Each record here should be printed again exactly; please leave its pictures out.
*** The input Section Begins ***
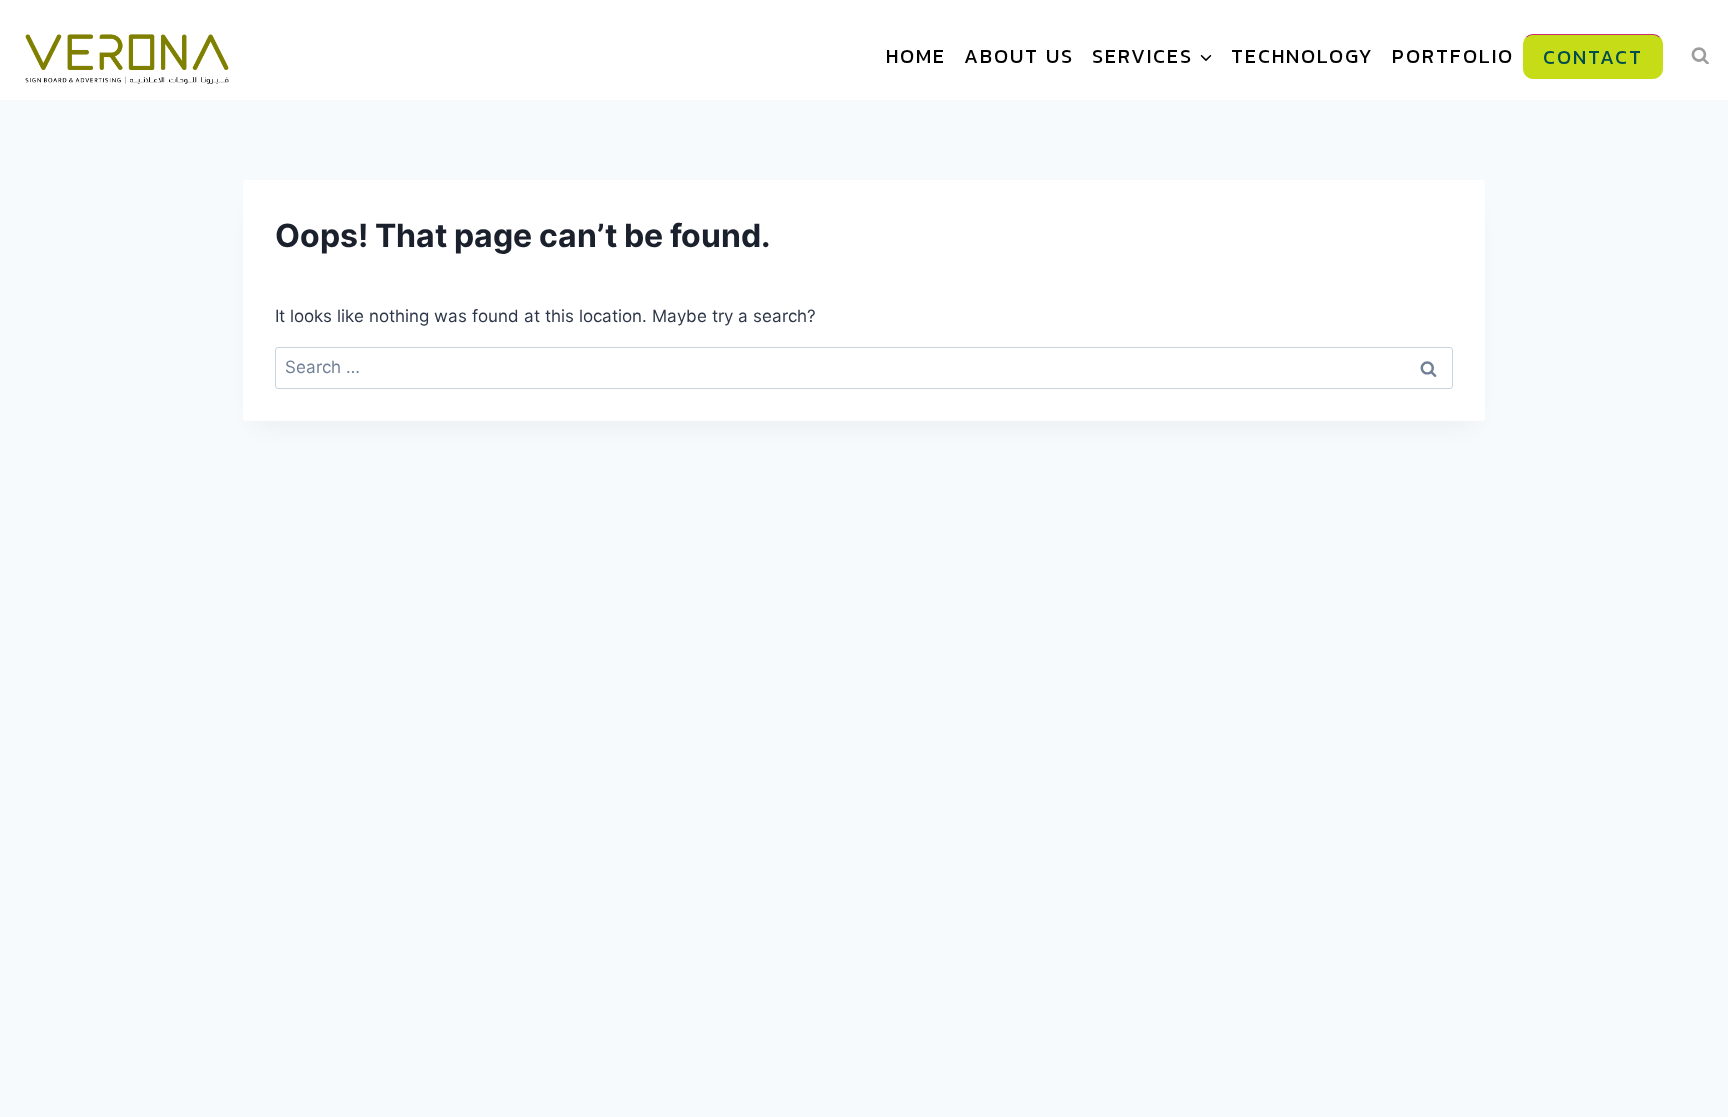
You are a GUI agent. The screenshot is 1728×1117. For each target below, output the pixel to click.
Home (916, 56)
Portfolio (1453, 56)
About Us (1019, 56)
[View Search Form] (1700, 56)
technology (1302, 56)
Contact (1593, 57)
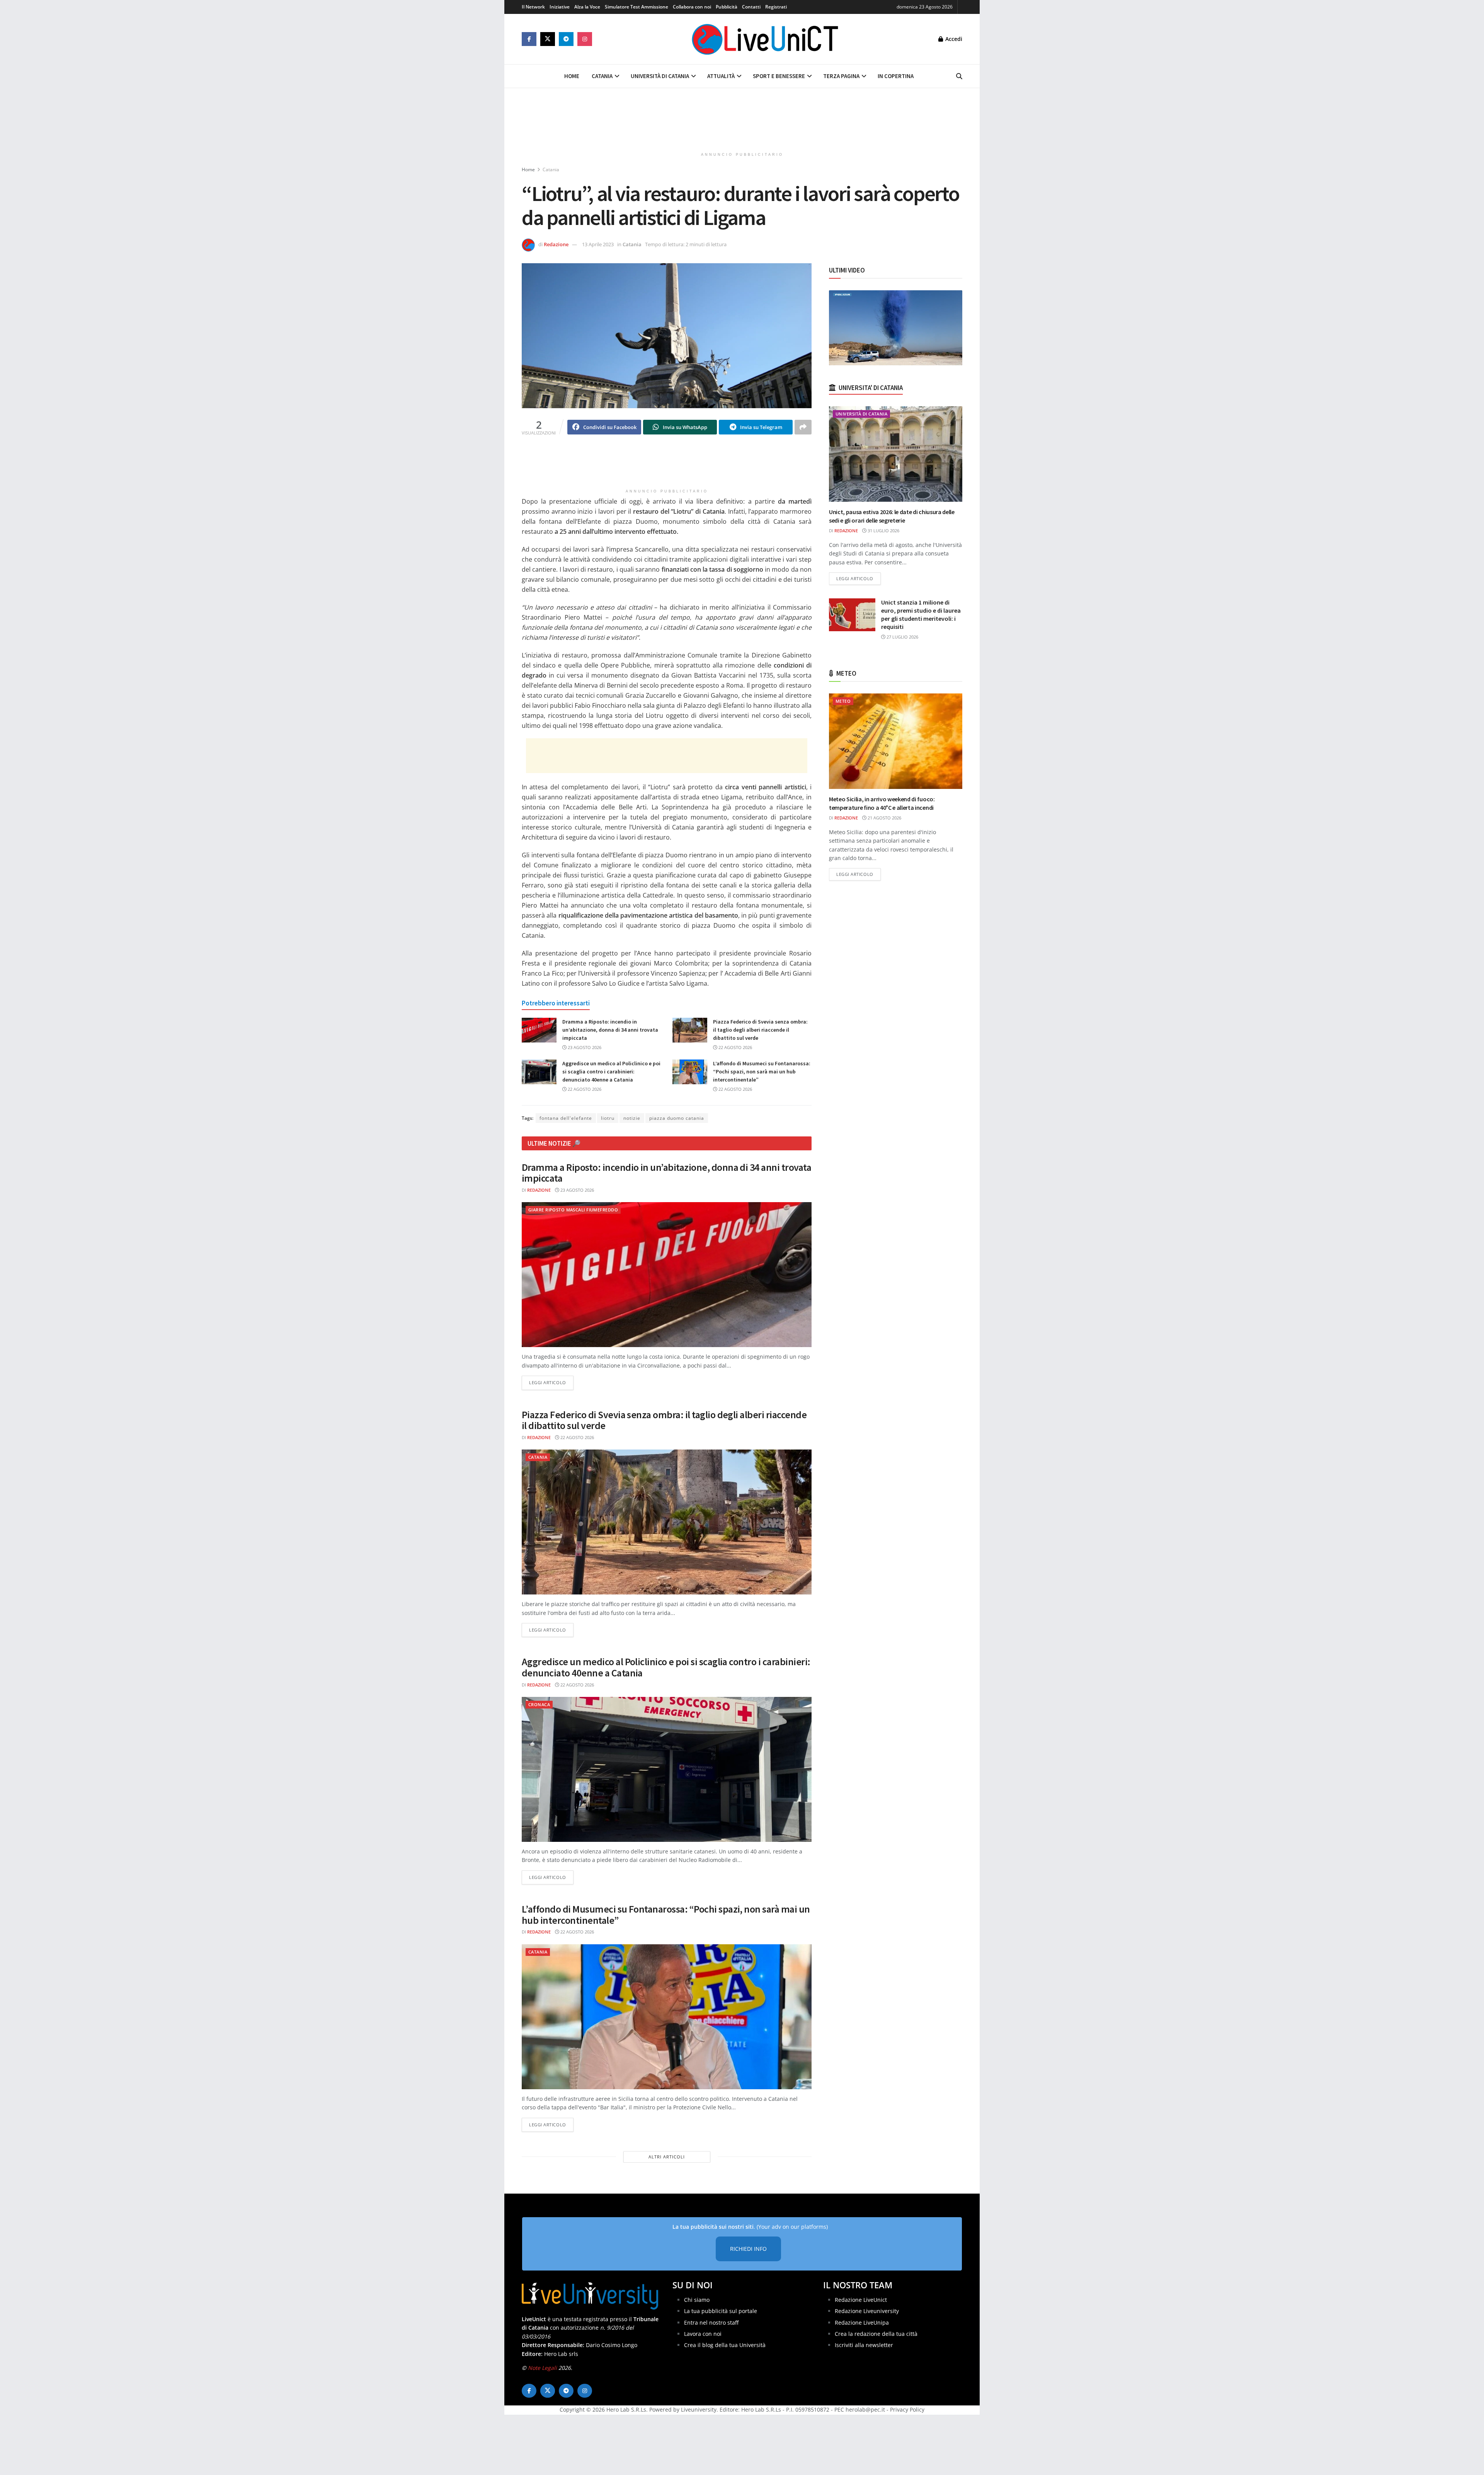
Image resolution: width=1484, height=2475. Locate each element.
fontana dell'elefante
*** The input Section Ends ***
> [Solution to this task]
You are a GUI agent. The screenshot is 1728×1117. For each target below, output the pixel to click.
Home (916, 56)
Portfolio (1453, 56)
About Us (1019, 56)
[View Search Form] (1700, 56)
technology (1302, 56)
Contact (1593, 57)
Image resolution: width=1484, height=2475. Locate each element.
fontana dell'elefante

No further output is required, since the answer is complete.